Governo Conte: Azzolina ministro della Scuola, Manfredi all’Università

“Ho pensato di nominare la sottosegretaria Lucia Azzolina ministro della Scuola e il presidente della Crui Gaetano Manfredi ministro dell’Università e della ricerca”. Lo ha annunciato il presidente del Consiglio Giuseppe Conte, nella conferenza stampa di fine anno, rivelando la scelta fatta dopo le dimissioni del ministro dell’Istruzione Fioramonti.

“Mi sono convinto – ha spiegato Conte – che la cosa migliore per potenziare la nostra azione sia separare il comparto scuola da quello ricerca ed università, hanno logiche e problematiche diverse. Mi farò latore della creazione di un nuovo ministero dell’Università e della ricerca”.

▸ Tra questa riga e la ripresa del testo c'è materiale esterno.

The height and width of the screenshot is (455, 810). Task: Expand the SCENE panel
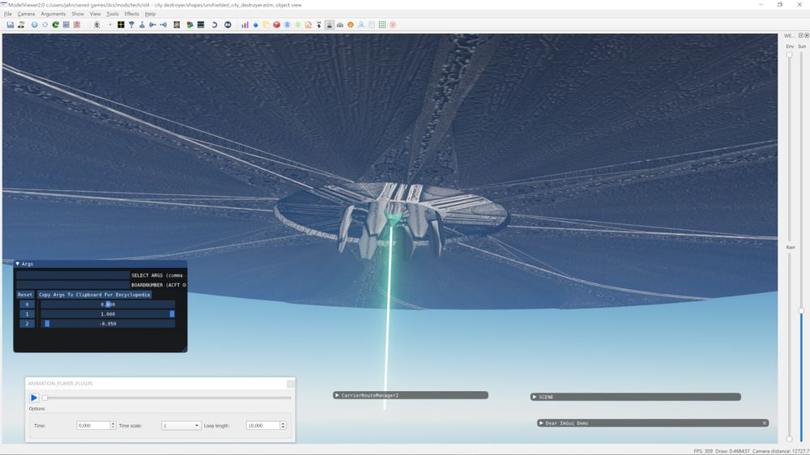click(x=535, y=397)
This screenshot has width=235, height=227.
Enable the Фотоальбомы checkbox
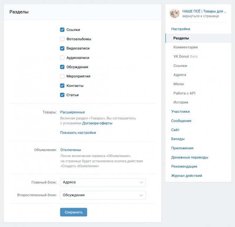(x=62, y=39)
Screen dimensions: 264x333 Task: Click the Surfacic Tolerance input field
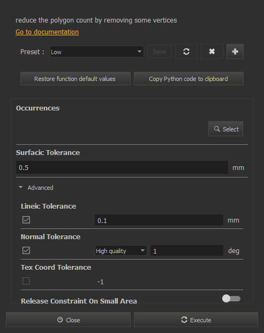point(122,167)
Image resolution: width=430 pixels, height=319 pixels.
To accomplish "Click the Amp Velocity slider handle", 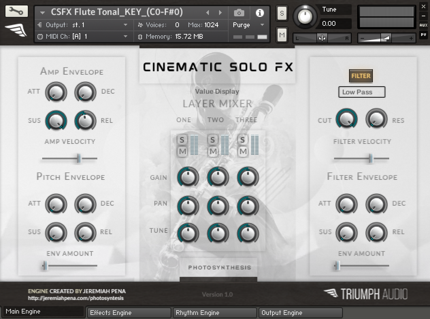I will point(79,158).
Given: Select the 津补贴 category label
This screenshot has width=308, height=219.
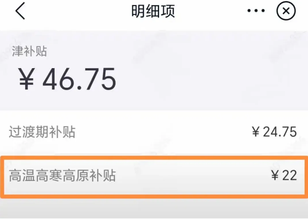Looking at the screenshot, I should tap(30, 51).
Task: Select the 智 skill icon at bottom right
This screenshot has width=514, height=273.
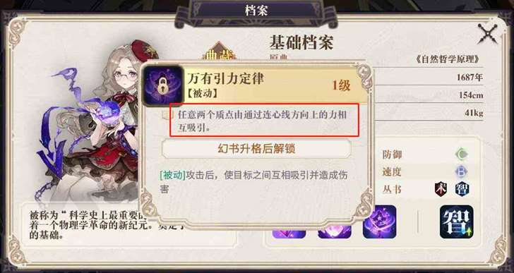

“Una scelta giusta separare Scuola da Università e Ricerca. L’accorpamento in questi anni ha rischiato di creare un ministero troppo grande, con difficoltà a seguire al meglio settori centrali come scuola ricerca e università. Così con la separazione potranno essere valorizzate le attività di tutti e due i settori”, ha sottolineato Dario Franceschini, ministro per i Beni e le Attività culturali e capo delegazione Pd al Governo. “La scelta di un tecnico di grandissimo profilo come Gaetano Manfredi garantisce poi la centralità assoluta di ricerca e università nelle strategie del governo. Molti auguri anche a Lucia Azzolina che ha già seguito con competenza sin qui le politiche della scuola”, ha aggiunto.

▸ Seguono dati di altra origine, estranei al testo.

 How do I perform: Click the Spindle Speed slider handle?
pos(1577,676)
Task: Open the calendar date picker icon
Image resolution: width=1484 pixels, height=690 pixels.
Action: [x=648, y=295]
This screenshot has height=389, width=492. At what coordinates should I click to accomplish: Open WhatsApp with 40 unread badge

“Il problema non e’ solo cambiare ministro, anzi ministri, ma cambiare metodo. Fioramonti non c’era mai e non ha mai coinvolto la maggioranza”, ha dichiarato Gabriele Toccafondi, capogruppo di Italia Viva in Commissione Cultura alla Camera, a proposito dell’annuncio del presidente del Consiglio Conte sulla nomina dei ministri Azzolina e Manfredi. “Chi aveva scelto, difeso e messo la faccia su Fioramonti ministro – continua – adesso ha deciso i suoi successori. Facciamo loro i nostri auguri e speriamo che almeno capiscano gli errori fatti – e sono tanti. Chi fara’ il ministro dell’Istruzione e dell’Universita’ abbia chiaro da subito che c’e’ una maggioranza che non e’ disposta a stare a guardare mentre viene demolita la scuola dell’autonomia, della valutazione, del merito, della qualita’. Altrimenti durera’ meno del precedente. Siamo in maggioranza, abbiamo collaborato per migliorare il decreto Scuola e per trovare risorse nella legge di Bilancio. Abbiamo la coscienza a posto sul lavoro svolto in questi quattro mesi in favore della scuola, fatta per i ragazzi. Ma non siamo disponibili a vedere un altro ministro assente, che si palesa solo nelle interviste, che non ha mai riunito ne’ ascoltato la maggioranza, mai presente in commissione o in aula. Se il nuovo ministro all’Istruzione avra’ i voti per decidere in autonomia faccia pure, altrimenti – conclude – sara’ bene che sia chiaro da subito che ha bisogno di tutta la maggioranza. Tutta”.